Followed by HDR brachytherapy: A total EQD2 dose of 70–80 Gy should be the aim:
* Upper vagina: 24–28 Gy in 4 fractions (Grade C)
* Lower vagina: 18.75–20 Gy in 5 fractions (Grade C)
Note the lower vagina is less tolerant of very high
doses.
Radical chemo-radiotherapy cervical cancer
Stage 1B3 (>4cm)- IVa
Interlace protocol
Induction chemotherapy 6 cycles of weekly Carbo AUC 2 and paclitaxel 80mg/m2 IV.
Node negative:
Radical chemo-radiotherapy 45 Gy in 25 fractions over 5 weeks with concurrent cisplatin 40mg/m2 IV weekly
Node positive:
50.4 Gy in 28 fractions over 5.5 weeks with concurrent cisplatin 40mg/m2 IV weekly with SIB to 55Gy to involved nodes (CCC/RCR).
Followed by HDR Brachytherapy (</= 56 days max)
28 Gy in 4 fractions aiming for total dose of 85-90Gy to the high-risk CTV D90.

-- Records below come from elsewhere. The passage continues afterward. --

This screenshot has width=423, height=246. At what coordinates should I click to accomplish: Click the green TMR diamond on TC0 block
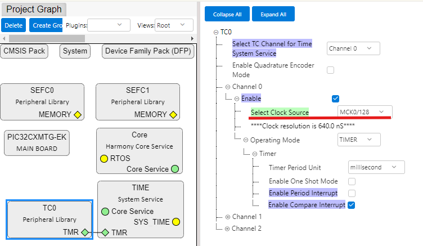point(84,232)
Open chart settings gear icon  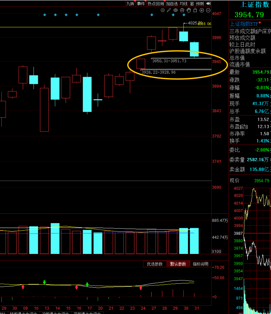tap(163, 10)

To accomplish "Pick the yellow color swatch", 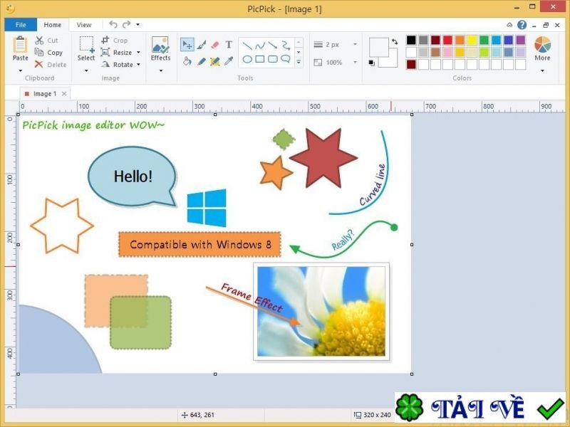I will [472, 41].
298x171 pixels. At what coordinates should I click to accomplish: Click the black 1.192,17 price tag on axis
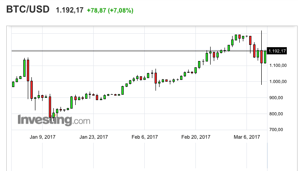[x=277, y=51]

For small-volume tumours (<30 ml) a 3-fraction schedule may be considered (7.7 Gy × 3)
Elective nodes: Common iliac, Internal iliac, External Iliac, Obturator and if posterior extension of the cervical tumour is present then the upper pre-sacral nodes are included.

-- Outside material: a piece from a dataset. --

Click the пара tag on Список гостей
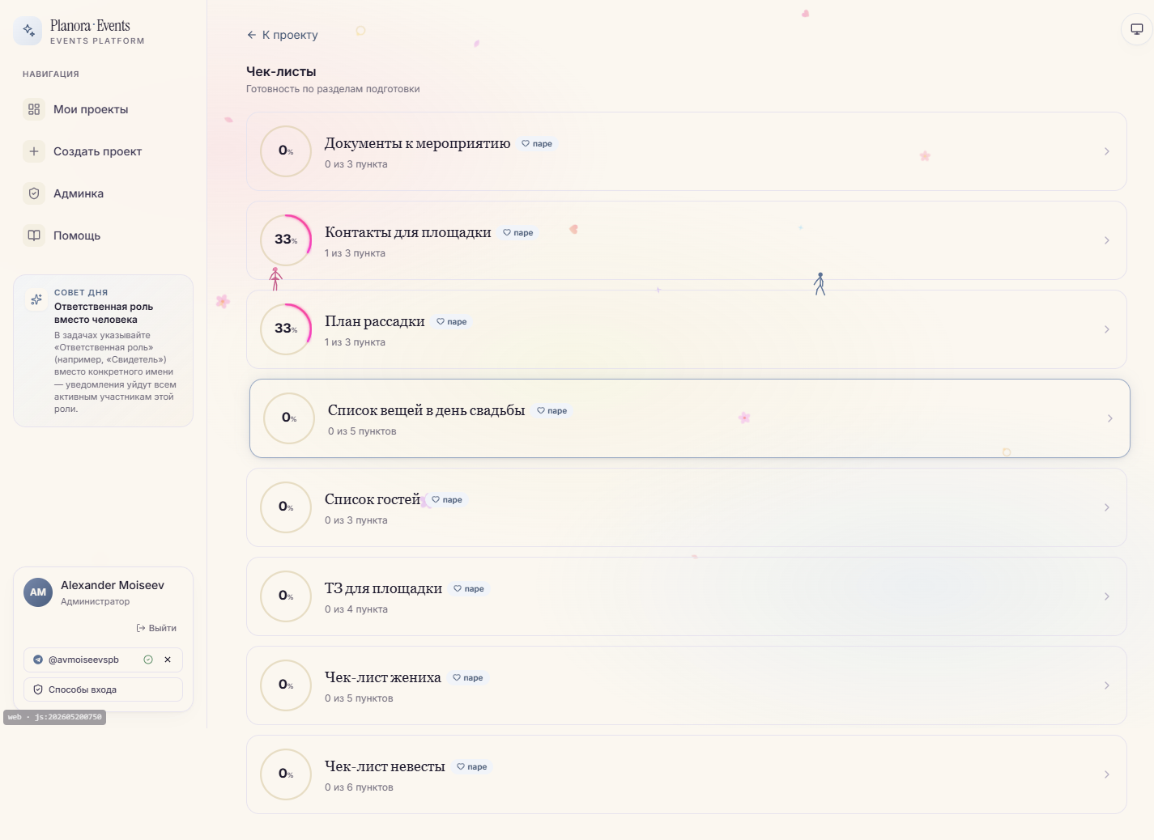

Where there is common iliac nodal involvement, a para-aortic nodal (PAN) volume is required. If there are 3 or more pelvic nodes involved a PAN should be strongly considered. The whole para-aortic strip extends usually to the level of the renal hilum at T12/L1 (or L1/L2 at least)

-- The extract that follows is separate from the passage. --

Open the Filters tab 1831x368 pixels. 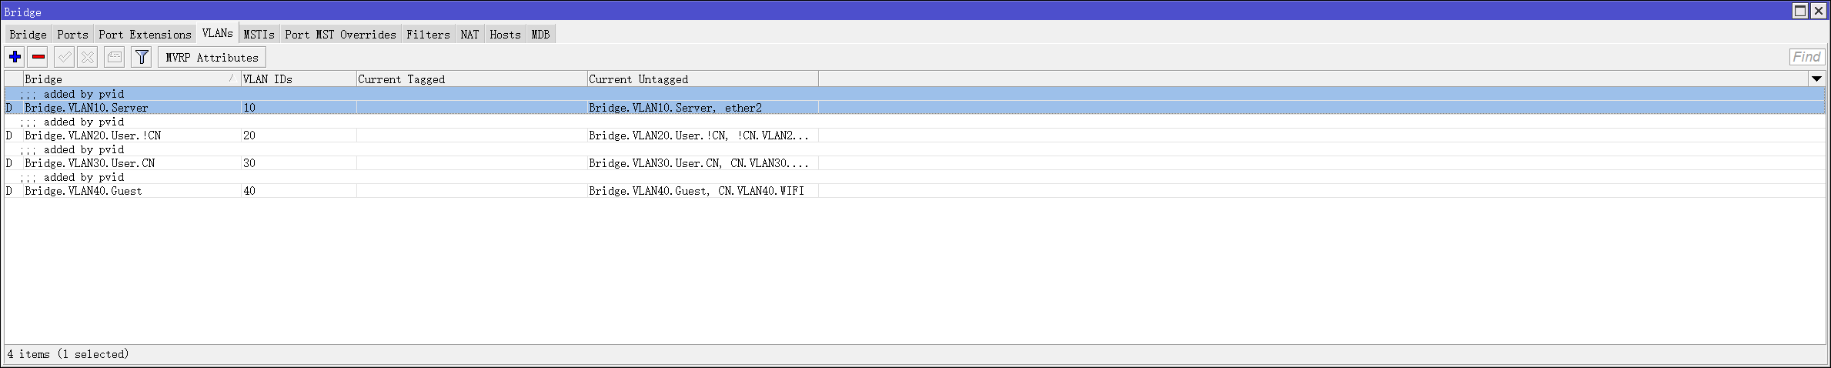click(x=428, y=35)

Includes the tumour (GTV), the entire uterine cervix, entire uterus, bilateral parametria, ovaries if seen, proximal half of the uterosacral ligaments and at least the upper half of the vagina depending on the extent of disease.
Incidental cervical cancer radiotherapy post hysterectomy
1A1, any LVSI or 1A2 no LVSI - no further mx.
1A2 w LVSI, clear margins - for LND.
>5mm (i.e. IB1 and above) for RT or CRT.
Believe it would be: adjuvant radiotherapy 45 Gy in 25 fractions over 5 weeks +/- concurrent cisplatin 40mg/m2 IV weekly
+ 6 Gy × 3 VB
Local recurrence cervical cancer - overall options
Consider pelvic exenterative surgery
OR
CRT if not had.
If solitary/oligomet - consider surgery or SBRT.
Cervical cancer pelvic LN mass post surgery
Salvage RT post surgery:
Salvage chemoradiotherapy to the pelvis 48.8Gy/30#/6 weeks with a SIB to the mass of 54Gy/30#/6 weeks with concurrent cisplatin 40mg/m2 IV weekly
Cervical cancer isolated PA node recurrence post CRT?
CRT to PA nodes 45Gy/25#/5 weeks with a match to the previous field with concurrent cisplatin 40mg/m2 IV weekly.